Согласно общепринятой версии, Ламарк был главным сторонником теории о наследовании приобретенных признаков. В основе этой теории лежит идея о том, что признаки, приобретенные родителями в течение их жизни, могут быть переданы их потомкам. Так, например, считается, что Ламарк полагал, будто длинные шеи жирафов стали следствием того, что каждое поколение тянулось все выше и выше к верхушкам деревьев, чтобы достать расположенные вне зоны досягаемости других животных листья, или что у кузнеца сын будет с сильными руками, потому что его отец нарастил все эти мышцы, размахивая молотом по наковальне. Согласно кружащим вокруг Ламарка мифам, появился Дарвин и доказал, что Ламарк ошибался, развенчав предположение о том, что приобретенные родителями в течение своей жизни признаки могут передаваться их потомкам.
На самом же деле мало что из всех этих историй является правдой. Совершенно справедливо то, что Ламарк был больше философом, чем ученым, а его книга была больше любительским описанием представления об эволюции того времени, предназначенным для широкого круга читателей, чем научным трактатом. Ламарк действительно продвигал концепцию «наследования приобретенных признаков», однако точно так же он продвигал и концепцию эволюции в целом – ничего из этого не было придумано им, и он вовсе не пытался выдать уже существующие факты за свои собственные открытия. В те времена идеи о наследовании приобретенных признаков придерживались многие – в том числе и Дарвин. Дарвин даже поблагодарил Ламарка в своей знаменитой книге «Происхождение видов» за его вклад в популяризацию идеи эволюции.

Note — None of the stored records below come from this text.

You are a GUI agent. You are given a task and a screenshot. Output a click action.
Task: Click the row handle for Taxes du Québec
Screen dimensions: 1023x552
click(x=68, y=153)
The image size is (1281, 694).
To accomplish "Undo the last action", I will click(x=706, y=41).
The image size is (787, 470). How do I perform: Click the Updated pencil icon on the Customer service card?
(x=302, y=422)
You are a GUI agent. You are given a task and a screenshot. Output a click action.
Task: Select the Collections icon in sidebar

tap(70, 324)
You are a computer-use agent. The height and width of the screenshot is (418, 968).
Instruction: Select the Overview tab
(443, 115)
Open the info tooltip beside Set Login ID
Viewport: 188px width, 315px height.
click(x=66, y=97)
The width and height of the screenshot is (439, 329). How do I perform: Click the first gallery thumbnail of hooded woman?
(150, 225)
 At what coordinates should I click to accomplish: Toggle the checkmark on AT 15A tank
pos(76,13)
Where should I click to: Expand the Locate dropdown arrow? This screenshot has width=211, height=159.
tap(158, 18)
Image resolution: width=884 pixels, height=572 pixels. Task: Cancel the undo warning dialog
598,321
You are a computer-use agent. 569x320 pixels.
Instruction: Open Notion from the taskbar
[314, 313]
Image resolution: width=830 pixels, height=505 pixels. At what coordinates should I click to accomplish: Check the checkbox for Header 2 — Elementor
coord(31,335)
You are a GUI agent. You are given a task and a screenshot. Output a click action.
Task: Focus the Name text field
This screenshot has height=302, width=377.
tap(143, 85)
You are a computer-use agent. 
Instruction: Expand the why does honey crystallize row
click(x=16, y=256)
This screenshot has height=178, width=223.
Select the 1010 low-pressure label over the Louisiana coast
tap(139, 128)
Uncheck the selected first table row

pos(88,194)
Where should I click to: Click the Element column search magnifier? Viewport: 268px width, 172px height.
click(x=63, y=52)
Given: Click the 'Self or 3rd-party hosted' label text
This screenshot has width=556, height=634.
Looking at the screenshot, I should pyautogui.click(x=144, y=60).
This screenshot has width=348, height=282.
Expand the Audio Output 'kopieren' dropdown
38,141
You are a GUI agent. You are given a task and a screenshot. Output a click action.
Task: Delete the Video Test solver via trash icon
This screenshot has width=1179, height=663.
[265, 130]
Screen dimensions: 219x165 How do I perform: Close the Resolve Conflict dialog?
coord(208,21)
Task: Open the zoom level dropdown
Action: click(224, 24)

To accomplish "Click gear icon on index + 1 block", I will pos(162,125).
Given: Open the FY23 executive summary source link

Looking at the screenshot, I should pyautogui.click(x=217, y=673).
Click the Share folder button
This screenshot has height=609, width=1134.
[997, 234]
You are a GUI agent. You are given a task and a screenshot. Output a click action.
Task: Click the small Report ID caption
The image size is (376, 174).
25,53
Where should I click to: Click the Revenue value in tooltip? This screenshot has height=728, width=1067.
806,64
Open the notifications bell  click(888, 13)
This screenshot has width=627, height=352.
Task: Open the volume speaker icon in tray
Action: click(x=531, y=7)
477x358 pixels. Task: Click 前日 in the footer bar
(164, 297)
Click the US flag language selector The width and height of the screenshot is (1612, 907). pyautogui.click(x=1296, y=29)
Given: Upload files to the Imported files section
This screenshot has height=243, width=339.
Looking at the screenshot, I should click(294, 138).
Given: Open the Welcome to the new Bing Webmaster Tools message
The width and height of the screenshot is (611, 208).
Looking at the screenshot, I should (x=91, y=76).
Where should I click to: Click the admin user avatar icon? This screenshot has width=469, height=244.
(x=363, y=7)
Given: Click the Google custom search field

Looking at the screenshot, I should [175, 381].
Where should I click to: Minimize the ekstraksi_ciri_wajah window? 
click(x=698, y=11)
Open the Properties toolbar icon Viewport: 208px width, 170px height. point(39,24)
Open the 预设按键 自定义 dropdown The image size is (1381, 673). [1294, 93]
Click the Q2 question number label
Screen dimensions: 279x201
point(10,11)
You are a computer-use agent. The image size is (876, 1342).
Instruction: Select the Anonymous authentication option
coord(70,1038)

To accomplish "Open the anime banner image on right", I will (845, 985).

К несчастью, бедный Жан Батист стал жертвой попавшей в школьные учебники версии теории, которая не была разработана им самим. В какой-то момент один популяризатор науки (чье имя затерялось в истории) решил, что Ламарк был ответствен за появление идеи о наследовании приобретенных признаков, а следующие поколения популяризаторов науки унаследовали эту идею от него и передали ее дальше. Другими словами, кому-то пришло в голову возложить вину за эту теорию на Ламарка, и многие другие люди повторили это за ним – так эта ложная информация, подобно слуху, дошла и до наших дней. Школьные учебники по-прежнему рассказывают о нелепых последователях Ламарка, отрезавших хвосты у мышей из поколения в поколение и тщетно ожидавших появления на свет бесхвостых мышей.
Знаете, что самое любопытное во всей этой теории о наследовании приобретенных признаков, которая привела к всеобщему порицанию деятельности Ламарка? Эта теория, конечно, не совсем верна, однако и в корне ошибочной ее тоже назвать нельзя.